FrankFulton | Posted in General Questions on

We are seeking to switch from an inefficient oil-fired furnace in our long, cape style home in CZ4 (looks more like a ranch: 2700ft first floor, 900ft 2nd floor). Room-by-room load calculations suggest total heat loss (including basement) of just over 70,000 btu/hr. (R4 stone walls cannot easily be insulated – we have made significant envelop upgrades elsewhere.) The load calcs were performed by a RESNET rater and seem reasonable – do not account for sun orientation but based on volume, glazing, leakage, and insulation. In one area of the home we have an electric baseboard heater and also a propane fireplace.

Our thought is that a single ASHP unit will cost about 10k installed, and we can use another 5k to finish our envelope upgrades. We’d prefer multiple units or minisplits, of course, but the up-front cost would double. We live in an area where nat gas is not available, but many folks have “geothermal” GSHPs.

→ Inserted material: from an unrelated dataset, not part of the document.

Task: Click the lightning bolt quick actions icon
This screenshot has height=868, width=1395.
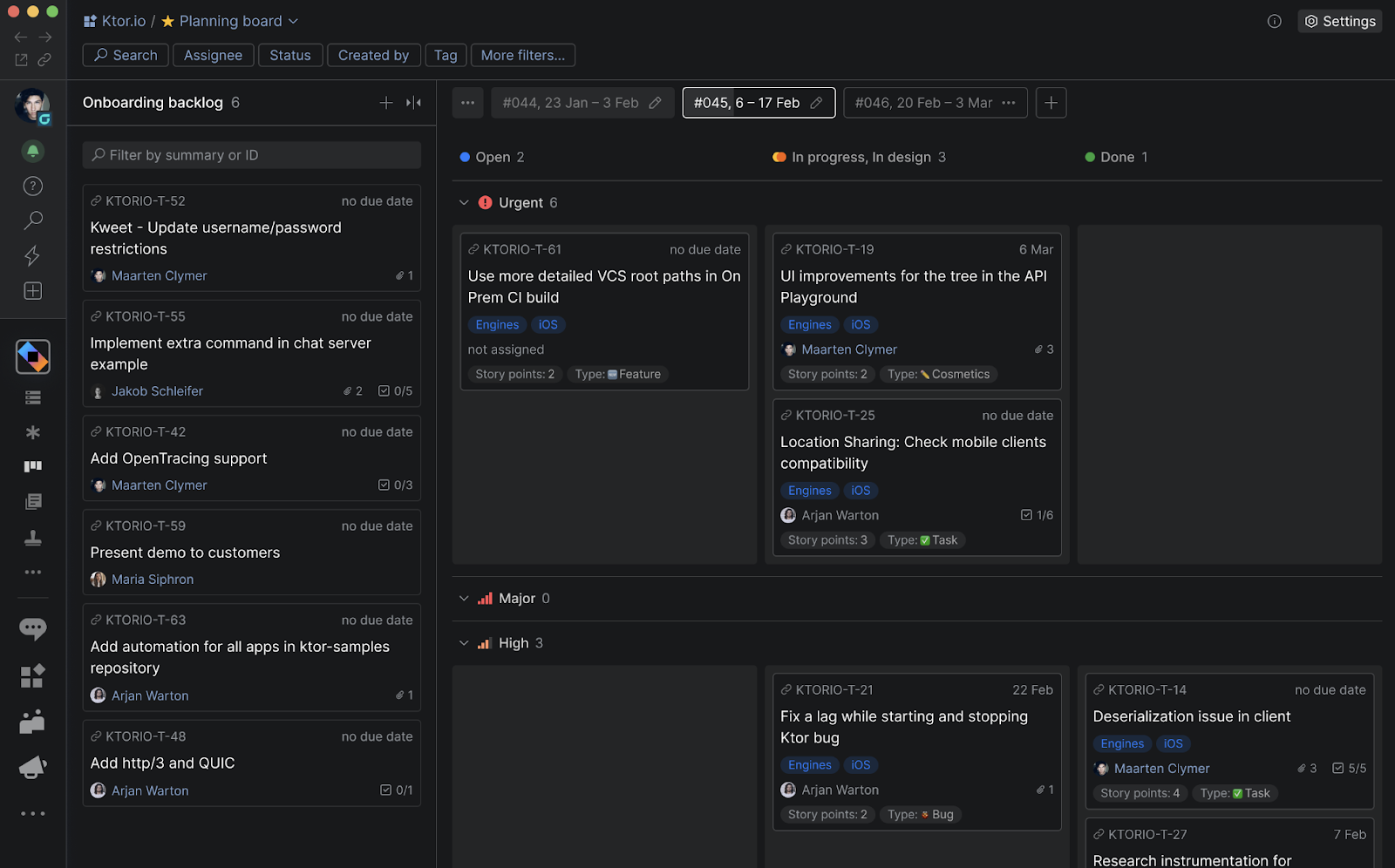Action: coord(32,255)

Thus, our tentative plan is to heat the home (using the existing 1955 high-quality galvanized ductwork) with one 5-ton heat pump (i.e., perhaps Carrier 18vs or Bosch – cooling is less of a concern, because there is an old AC unit in the attic). These ASHPs can generate heat of about 60k of BTU/hr down to 17 degrees, which is our 99% design temp per EnergyStar. Then, after installing the ASHP, if airflow or heat is insufficient, we could add more ducts, mechanical zoning, or a separate zone via a ducted minisplit. We’ve just begun to seek bids.

Does this plan seem reasonable? Is there a rule of thumb for payback on zoning (how much would zones reduce our monthly costs)?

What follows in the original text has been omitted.